Sébastien Lecornu annonce que les taxes sur les carburants ont généré un surplus de 190 millions d’euros en mars et avril, par rapport à l’année précédente. Le Premier ministre a précisé que ce montant sera intégralement utilisé pour financer les aides gouvernementales de 380 millions d’euros déjà annoncées.
Selon Sébastien Lecornu, cette augmentation des recettes fiscales est liée à la hausse des prix des carburants, entraînant une augmentation de la TVA collectée. Emmanuel Macron a également abordé la question des prix des carburants. Lors de sa déclaration, il a rappelé que la crise énergétique, liée à la guerre en Iran, ne devait pas profiter à certains. Le président a insisté sur le fait qu’il n’y avait pas de producteurs augmentant délibérément les prix, en précisant que l’origine de la crise actuelle était la fermeture du détroit d’Ormuz. Il a ajouté que la réouverture de ce passage maritime était essentielle pour améliorer la situation énergétique.

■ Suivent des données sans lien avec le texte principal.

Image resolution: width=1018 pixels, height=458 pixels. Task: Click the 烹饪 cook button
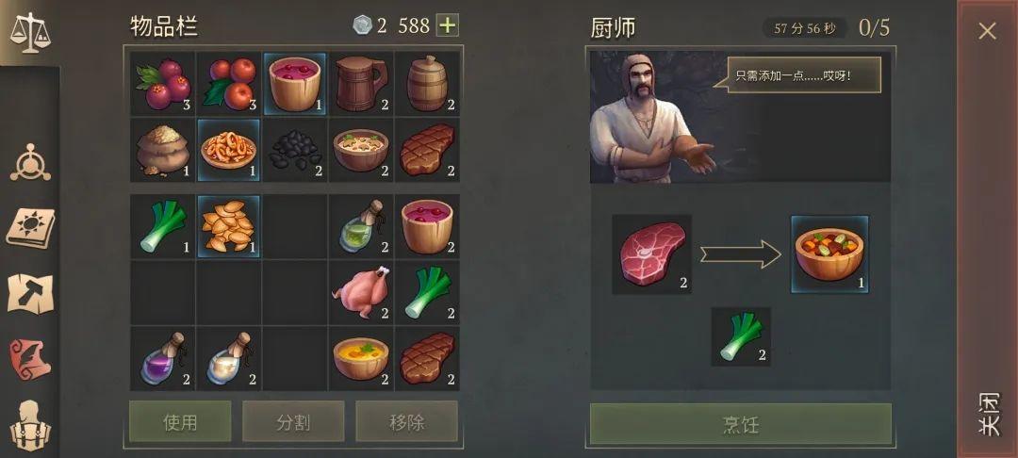[x=741, y=424]
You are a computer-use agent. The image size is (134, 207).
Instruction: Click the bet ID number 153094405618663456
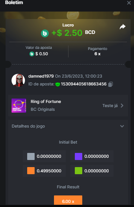tap(84, 84)
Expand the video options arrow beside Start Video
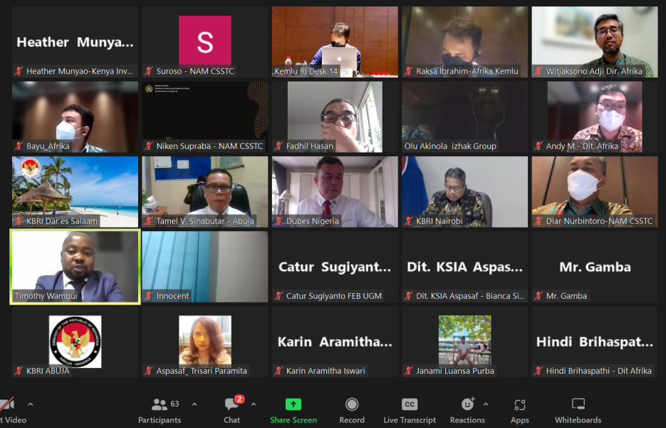 (30, 404)
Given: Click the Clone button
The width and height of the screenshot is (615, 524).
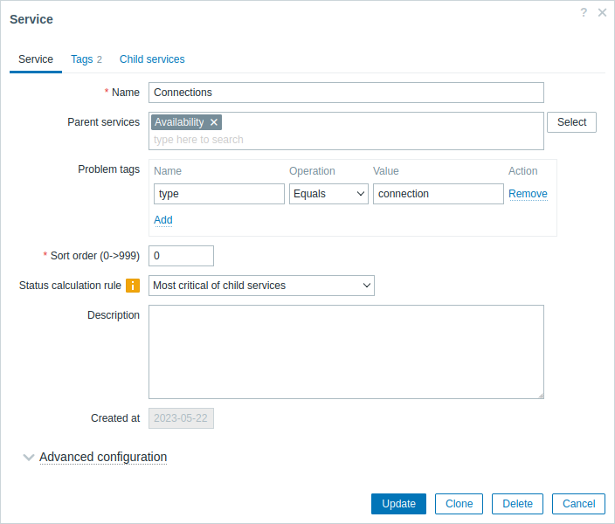Looking at the screenshot, I should pos(459,504).
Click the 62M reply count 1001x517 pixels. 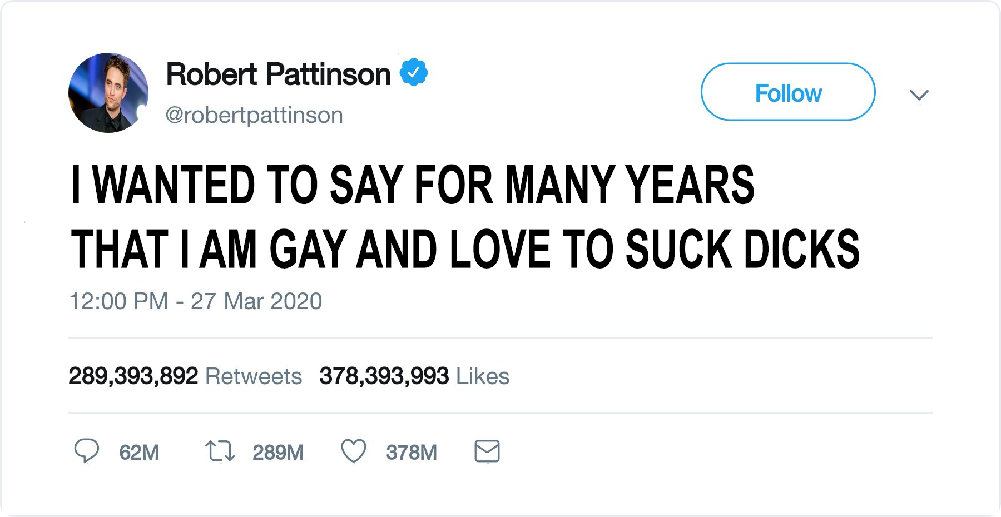click(139, 453)
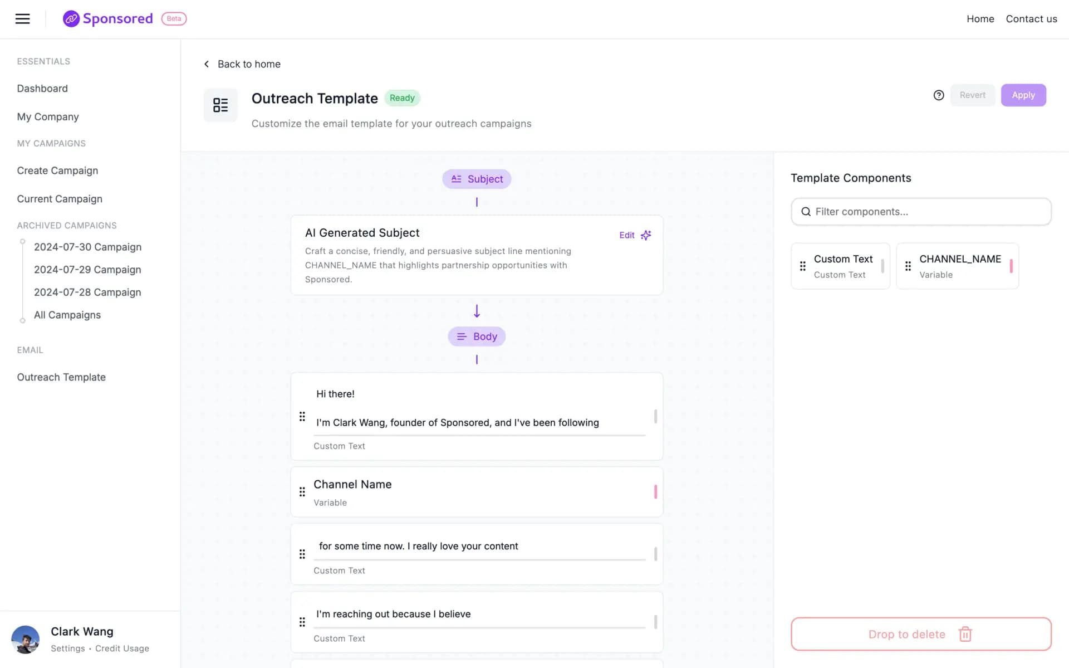Screen dimensions: 1069x668
Task: Click the Apply button
Action: point(1023,95)
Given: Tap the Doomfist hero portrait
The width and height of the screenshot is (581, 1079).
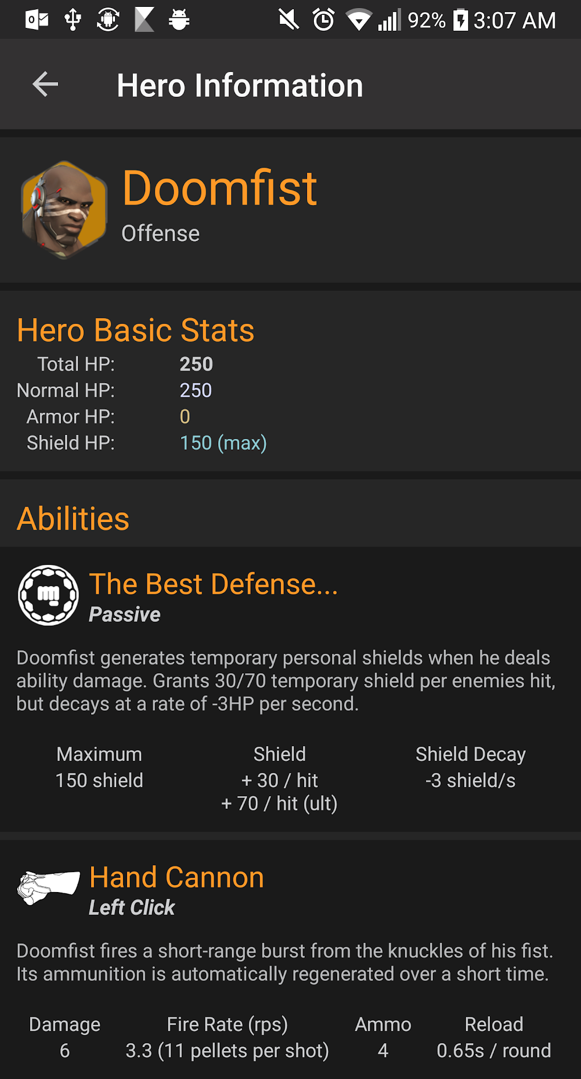Looking at the screenshot, I should 64,210.
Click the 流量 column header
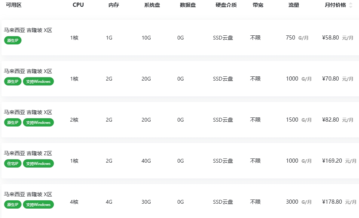This screenshot has height=218, width=359. [293, 5]
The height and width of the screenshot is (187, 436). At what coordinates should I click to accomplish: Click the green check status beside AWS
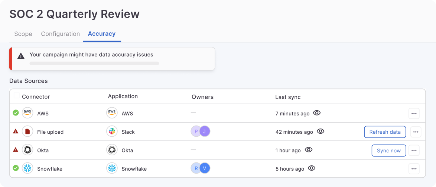16,113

Sébastien Lecornu a réaffirmé que le surplus de recettes fiscales ne serait pas conservé par l’État, mais bien réinvesti dans les aides gouvernementales. Le ministre a également réitéré que les profits exceptionnels réalisés par les grandes entreprises pétrolières comme TotalEnergies ne justifiaient pas l’instauration d’une nouvelle taxe spécifique pour ces profits, du moins pas à ce stade. Toutefois, il a recommandé que TotalEnergies propose un « plafonnement généreux des prix à la pompe » afin de redistribuer les surprofits générés par la crise énergétique.

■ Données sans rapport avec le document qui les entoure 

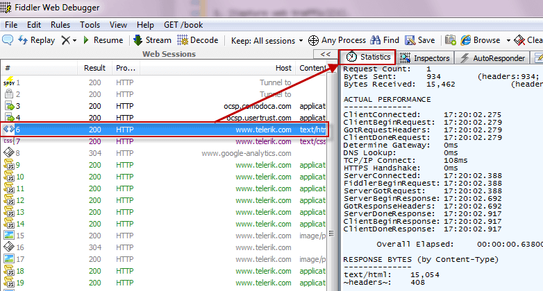Image resolution: width=543 pixels, height=291 pixels.
Task: Click the GET /book menu link
Action: [x=183, y=24]
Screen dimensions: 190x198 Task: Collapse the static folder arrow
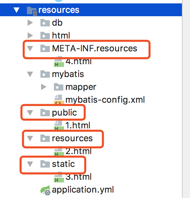click(x=30, y=164)
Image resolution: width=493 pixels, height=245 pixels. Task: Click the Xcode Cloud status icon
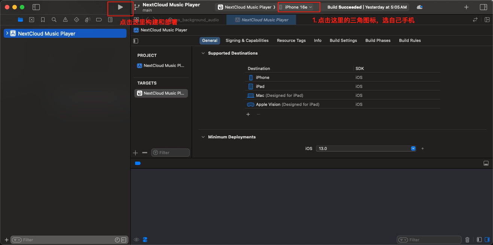[420, 7]
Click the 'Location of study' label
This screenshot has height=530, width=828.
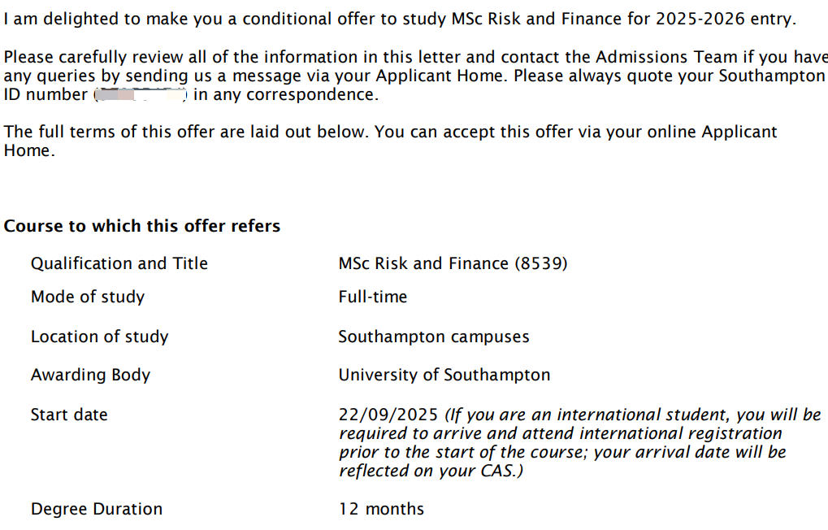(100, 337)
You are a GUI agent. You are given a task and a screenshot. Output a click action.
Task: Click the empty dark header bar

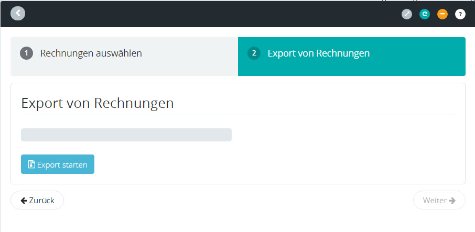tap(210, 14)
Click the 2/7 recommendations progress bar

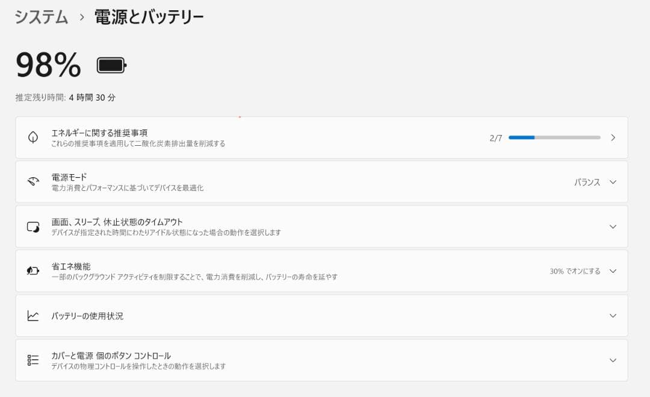[x=554, y=137]
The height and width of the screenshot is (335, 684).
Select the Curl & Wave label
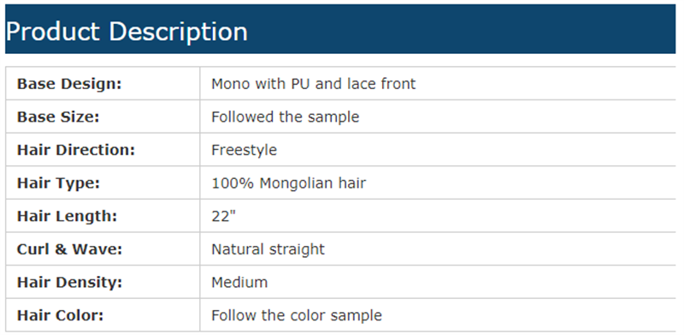(x=69, y=249)
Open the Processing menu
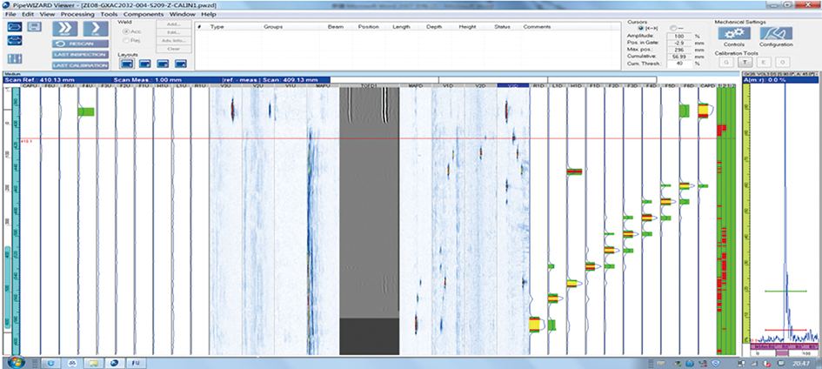This screenshot has width=822, height=369. pos(77,15)
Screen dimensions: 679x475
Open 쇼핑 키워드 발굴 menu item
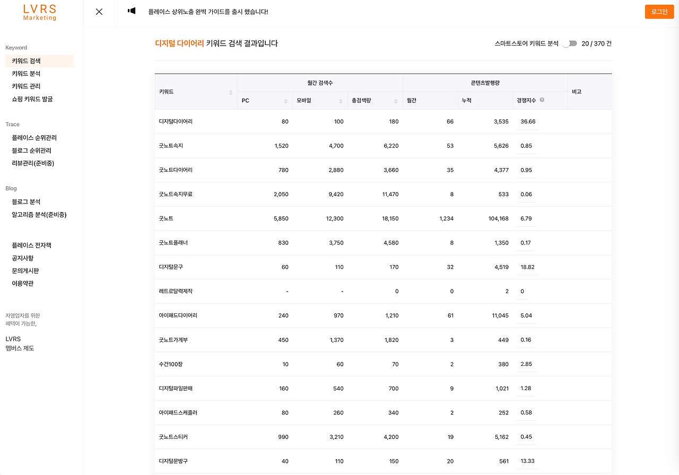(31, 99)
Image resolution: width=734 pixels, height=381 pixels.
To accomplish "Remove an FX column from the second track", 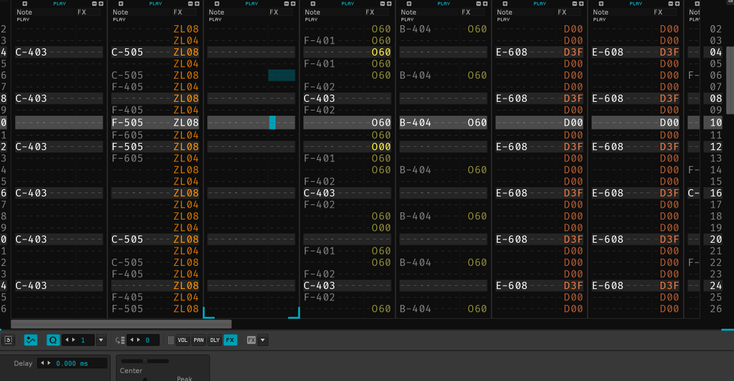I will [x=189, y=4].
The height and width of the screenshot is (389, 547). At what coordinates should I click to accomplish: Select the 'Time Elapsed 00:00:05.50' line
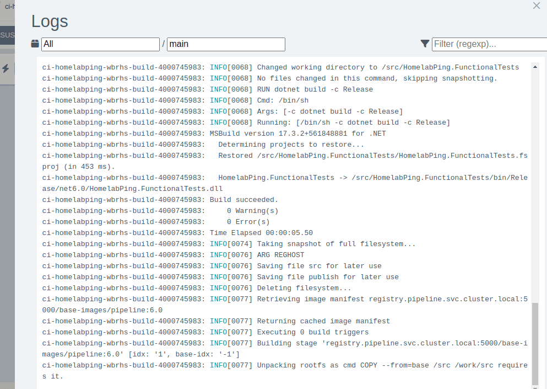tap(261, 233)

TotalEnergies, de son côté, a plafonné les prix du carburant à 1,99 euro le litre pour l’essence sans plomb et à 2,09 euros pour le diesel. Le groupe a indiqué qu’il maintiendrait cette politique de plafonnement tant que durera la crise énergétique liée au conflit au Moyen-Orient.
La question des profits exceptionnels sur les carburants
Le débat sur la taxation des profits exceptionnels des entreprises pétrolières a été relancé par les bénéfices réalisés par TotalEnergies au premier trimestre 2026. Le Parti socialiste a déposé une proposition de loi pour instaurer une taxe spécifique sur ces bénéfices. Le Rassemblement national soutient également cette idée, mais aucune décision n’a été prise par le gouvernement pour mettre en place une telle mesure.
Emmanuel Macron a souligné qu’une réponse européenne serait envisagée si des profits excessifs ou des comportements spéculatifs étaient constatés dans le secteur pétrolier. Toutefois, il a affirmé qu’aucun producteur n’était actuellement responsable de l’augmentation des prix de manière délibérée. Le gouvernement continue de suivre de près l’évolution de la situation énergétique mondiale, tout en cherchant à limiter l’impact de cette crise sur les consommateurs.